**ЗАДАНИЕ**
Продолжите фрагмент о вмешательстве государства в дела лютеранской общины в XIX веке, начав сразу после его последнего предложения.

**ФРАГМЕНТ ТЕКСТА**
********************
В XIX столетии государственное вмешательство в дела лютеранской общины обнаружилось с новой силой и выразилось в попытках объединить протестантов и реформатов в одно конфессиональное общество «евангеликов», ввести однообразное богослужение и установить одинаковое учение относительно Таинства Евхаристии. Доказательством этой регламентации религиозной жизни со стороны гражданской власти является ряд манифестов прусского короля Фридриха-Вильгельма (29 октября 1817 г., 9 мая 1821 г., 14 февраля 1822 г., 9 июля 1825 г., 21 и 14 февраля 1826 г. и др. 1830 г. и 1834 г.) Приводя подлинностью эти указы или входя в тщательный их анализ, Аксаков говорит: «Эти драгоценные документы могут служить памятником того, как резко существовало в протестантизме разделение церкви на учащуюся и учащую – памятником того, как злоупотребляла своею властью учащая церковь, желавшая убедить всех, что существует только разница обрядовая там, где существовала разница догматическая, и, наконец, памятником того, как дерзко осмеивал позднейший протестантизм принцип «всеобщего священства; поставленный краеугольным его камнем рукою могучего его основателя» 21. На народ протестантизм еще в XIX ст. смотрел, как на грубую массу. Много было жертв в этой борьбе, много было допущено насилия, – а единства не получилось.
********************
Извлечённые записи:
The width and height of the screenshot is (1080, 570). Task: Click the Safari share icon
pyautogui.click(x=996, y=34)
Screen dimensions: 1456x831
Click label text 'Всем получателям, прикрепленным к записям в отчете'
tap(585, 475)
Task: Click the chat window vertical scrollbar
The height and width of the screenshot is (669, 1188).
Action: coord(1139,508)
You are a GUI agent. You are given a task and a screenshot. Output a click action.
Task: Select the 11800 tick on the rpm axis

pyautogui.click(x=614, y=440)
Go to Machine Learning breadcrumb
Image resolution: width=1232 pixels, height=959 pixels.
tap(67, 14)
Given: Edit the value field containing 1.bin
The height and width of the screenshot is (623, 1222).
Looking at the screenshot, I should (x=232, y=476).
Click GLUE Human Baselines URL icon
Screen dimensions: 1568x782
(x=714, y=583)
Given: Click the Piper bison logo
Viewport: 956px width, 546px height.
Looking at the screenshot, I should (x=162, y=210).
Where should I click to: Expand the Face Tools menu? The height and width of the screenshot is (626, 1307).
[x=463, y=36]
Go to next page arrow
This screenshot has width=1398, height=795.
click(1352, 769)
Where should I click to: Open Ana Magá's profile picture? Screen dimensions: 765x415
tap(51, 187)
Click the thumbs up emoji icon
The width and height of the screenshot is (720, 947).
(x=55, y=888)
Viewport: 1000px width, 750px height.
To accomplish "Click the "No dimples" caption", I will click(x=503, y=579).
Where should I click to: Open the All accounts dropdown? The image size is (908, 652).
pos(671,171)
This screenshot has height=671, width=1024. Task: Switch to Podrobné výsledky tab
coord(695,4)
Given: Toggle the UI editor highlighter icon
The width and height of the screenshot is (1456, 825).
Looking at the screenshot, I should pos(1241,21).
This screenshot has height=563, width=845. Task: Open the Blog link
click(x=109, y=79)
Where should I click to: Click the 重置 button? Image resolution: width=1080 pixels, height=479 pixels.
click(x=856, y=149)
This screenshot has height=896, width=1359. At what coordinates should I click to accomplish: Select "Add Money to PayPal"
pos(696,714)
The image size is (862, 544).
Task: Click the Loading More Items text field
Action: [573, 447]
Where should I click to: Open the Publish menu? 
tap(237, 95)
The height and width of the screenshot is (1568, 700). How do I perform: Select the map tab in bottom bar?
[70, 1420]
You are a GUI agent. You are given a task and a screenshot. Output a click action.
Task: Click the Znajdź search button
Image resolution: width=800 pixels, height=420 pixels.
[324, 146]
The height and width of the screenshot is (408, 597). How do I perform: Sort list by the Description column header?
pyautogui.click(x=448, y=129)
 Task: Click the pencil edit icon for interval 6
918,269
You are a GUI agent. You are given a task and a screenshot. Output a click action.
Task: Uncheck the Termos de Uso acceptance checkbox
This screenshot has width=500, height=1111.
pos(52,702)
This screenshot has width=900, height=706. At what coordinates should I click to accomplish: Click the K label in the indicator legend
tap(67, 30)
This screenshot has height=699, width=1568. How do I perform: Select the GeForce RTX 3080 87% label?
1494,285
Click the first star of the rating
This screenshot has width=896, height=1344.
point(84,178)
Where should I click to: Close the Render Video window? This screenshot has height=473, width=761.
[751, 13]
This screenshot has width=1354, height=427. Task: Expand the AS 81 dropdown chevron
********************
**ВАШ ОТВЕТ**
Таковы были впечатления, вынесенные Аксаковым из самостоятельного наблюдения за религиозной жизнью лютеранского общества и изучения обширной богословской литературы. Оказалось, дух истинного христианства может исчезнуть из того религиозного союза, который поставил себя под руководство исключительно Евангелия. Дух свободы и терпимости покинул и германскую общину, так же, как романскую. «Но к чему нам Пруссия? Какое нам дело до Германии? Какое нам дело до того, что творится в германском протестантизме? Зачем анализировать с такою полнотой события чуждой для нас жизни германской?», – спрашивал в конце статьи Аксаков. Но не события германской жизни старался он подвергнуть анализу в статье, а дух, который вызывал и делал необходимыми эти события, тот дух, который заправлял последовательным ходом их и развитием, тот дух, которому служили они только видимым воплощением. Как сила историческая, германизм не ограничивался, конечно, пределами одной только Германии но получил значение всесветное, всенародное. «Прочитав подробный анализ, – говорит Аксаков, – многие переберут в мыслях своих прошедшее и настоящее нашей церковной жизни и убедятся, что многое, в чем винили они ее сущность, было только отголоском извне занесенного повсеместного германизма. Четыре силы заправляли церковно-историческою жизнью России. Одна сила, исходящая изнутри ее, была сила церковности. С запада мощно напирали на нее романизм с германизмом; с востока влиял на нее византизм».

Романизму и германизму Аксаков предполагал было противопоставить в отдельной статье византизм. Однако, этого он не сделал в специальной статье (статья «О свободе совести» осталась незаконченной). Но то, что Аксаков не сделал компактно, он выразил в ряде отдельных статей, написанных им в то время, когда вернулся на родину и когда началась его литературная деятельность в собственном смысле.

* * *

17

„О своб. сов.“ (Беседа 1871. II 114 стр.).

18

Ibidem 171 стр.

19

Ibid. 173.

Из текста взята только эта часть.